# Records:
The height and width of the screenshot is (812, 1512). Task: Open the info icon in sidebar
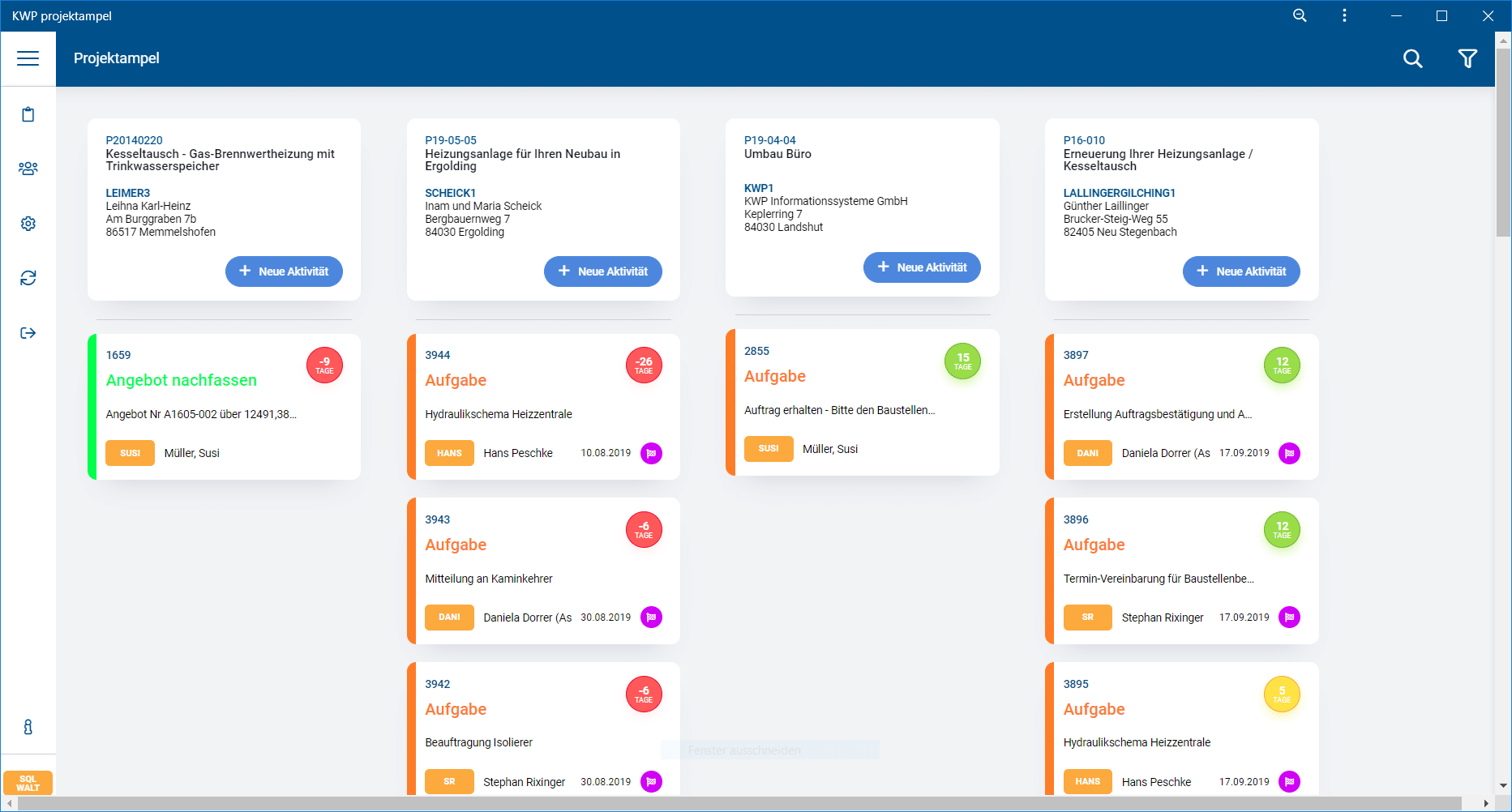[x=28, y=727]
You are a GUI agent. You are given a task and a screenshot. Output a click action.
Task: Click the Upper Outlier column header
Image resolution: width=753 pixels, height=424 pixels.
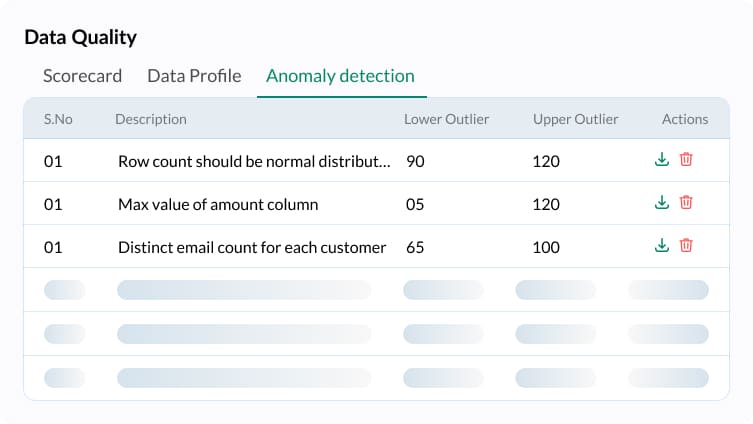coord(575,119)
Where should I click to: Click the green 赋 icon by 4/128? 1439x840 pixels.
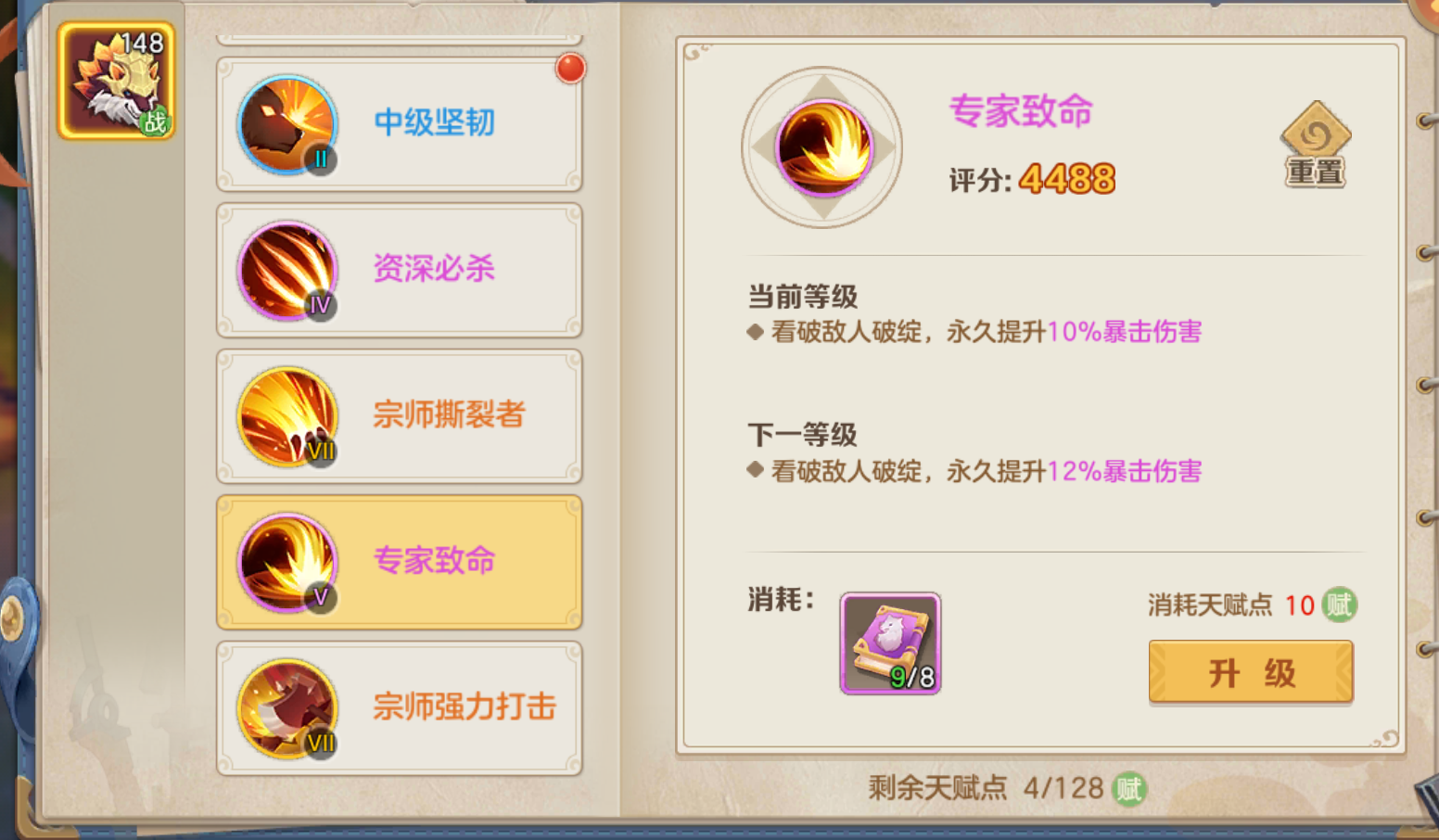click(x=1129, y=789)
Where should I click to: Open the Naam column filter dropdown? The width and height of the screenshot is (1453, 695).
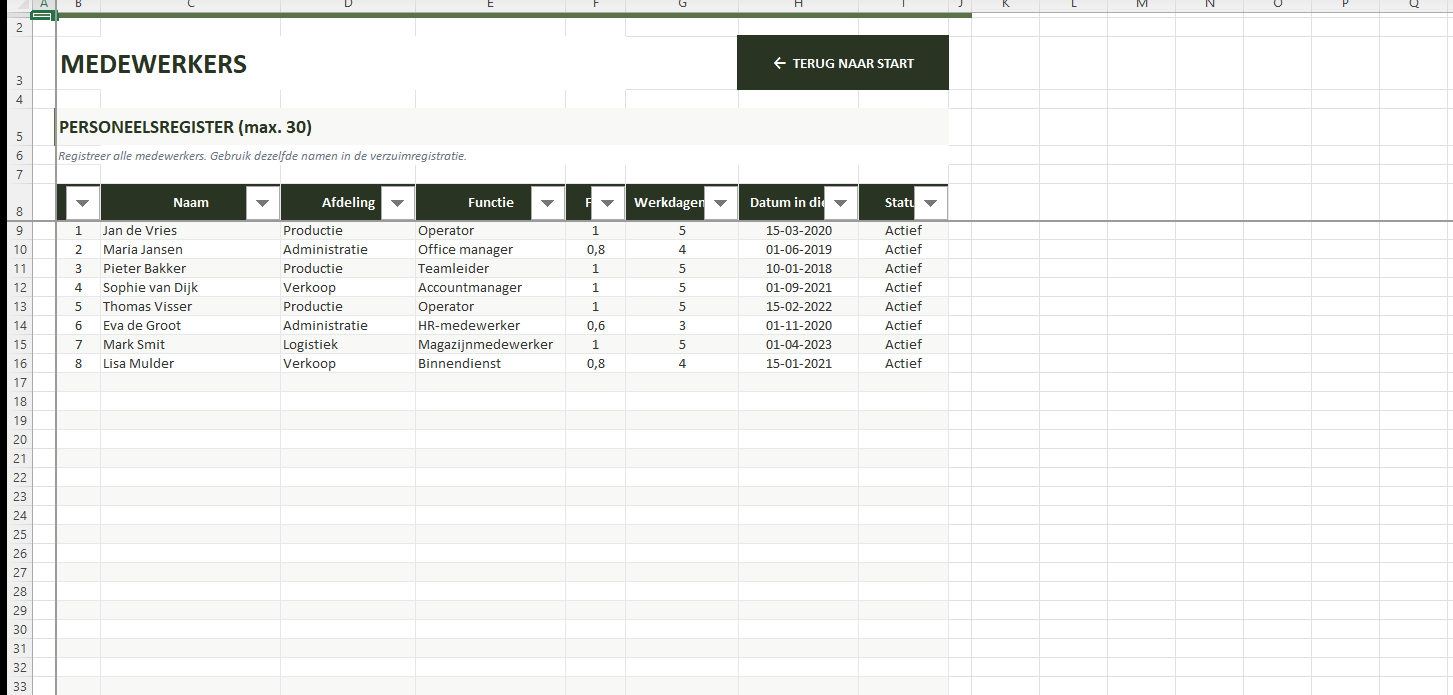[262, 203]
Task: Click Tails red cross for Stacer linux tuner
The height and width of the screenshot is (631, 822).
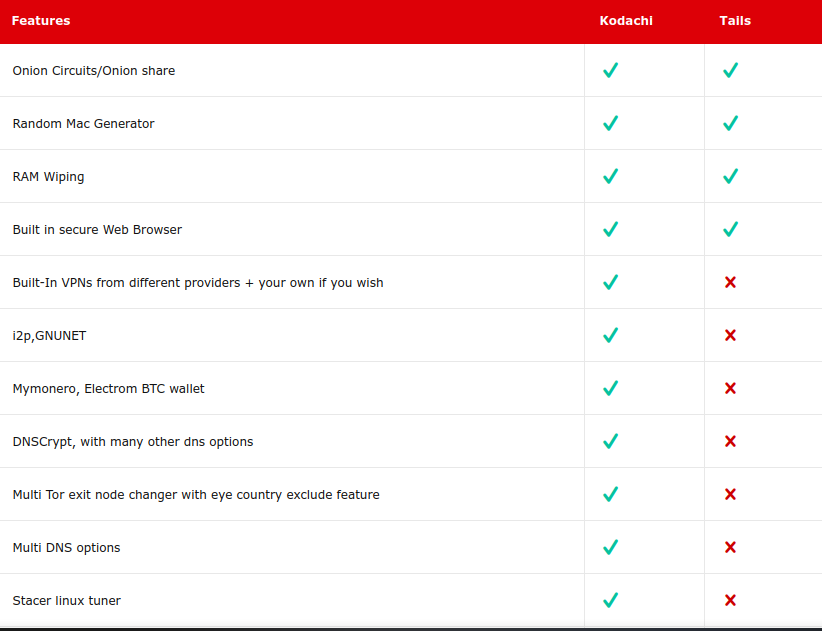Action: [730, 600]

# Action item:
Everything in the listing above must be retyped exactly, except for the pictures.

# Output of the task:
The height and width of the screenshot is (812, 1512). Task: Open the info icon in sidebar
[x=28, y=727]
You are a GUI agent. You are given a task and a screenshot. Output a click action.
Task: Click the Upper Outlier column header
Image resolution: width=753 pixels, height=424 pixels.
coord(575,119)
Where should I click to: Click the green 赋 icon by 4/128? 1439x840 pixels.
click(x=1129, y=789)
Where should I click to: Open the Naam column filter dropdown? The width and height of the screenshot is (1453, 695).
[262, 203]
Task: Click Tails red cross for Stacer linux tuner
The height and width of the screenshot is (631, 822).
Action: [730, 600]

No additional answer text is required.